Apart from the contract are any other documents commonly entered into by way of security – such as a guarantee from a building contractor's parent or ultimate holding company or a bond from a third-party surety?

Australia

Australia

In relation to the construction activities comprised within a development project, the financier will usually require the benefit of all of the material contracts to which the employer is a party to be assigned to it by way of security. In this context, the employer is, of course, the borrower of finance from the financier. The type of security which the employer will usually obtain from a contractor (and which may then be assigned to the financier) includes the construction contract itself, the guarantee to the employer of the building contractor’s obligations under the construction contract (which is given by one of its parent companies or – exceptionally for large contractors – the ultimate holding company in the group) and the performance security from a third party surety to the employer.

Performance security can be either ‘on demand’ in nature (meaning that the surety would release bond monies on written demand from the employer) or ‘on default’ in nature (meaning that, broadly, a court judgement or adjudicator’s decision would be required to be presented by the employer before the surety would release bond monies). These bonds generally take the form of an unconditional undertaking from a bank or an insurance bond. The other type of security which may be obtained is retention monies, that is, monies which are deducted from a payment made to the contractor. Retention monies and performance security are usually limited to 10% (or less) of the contract sum.

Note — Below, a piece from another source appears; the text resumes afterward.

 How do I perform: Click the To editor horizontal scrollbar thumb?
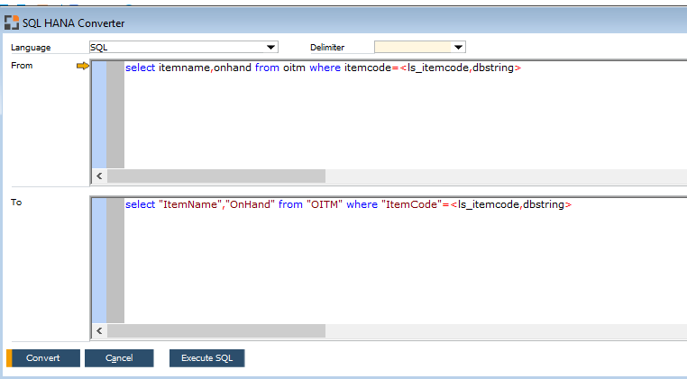click(x=215, y=331)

On large projects it is also reasonably common to require the parent company of the contractor to provide a guarantee of performance. These guarantees often contain some type of limitation clause or financial cap limiting the guarantor’s liability.

Employers and third-party financiers will also require collateral warranty agreements from the building contractor, the key professional consultants and sub-contractors with design responsibility – giving them direct rights for poor performance. In addition, they will require contractual step-in rights in the main contractor’s collateral warranty agreement given to them (which is sometimes termed a ‘direct agreement’), giving them (or their appointee) the right either temporarily or permanently to assume the role of the employer under the construction contract where the employer is in breach, and/or while an attempt is made to remedy the breach.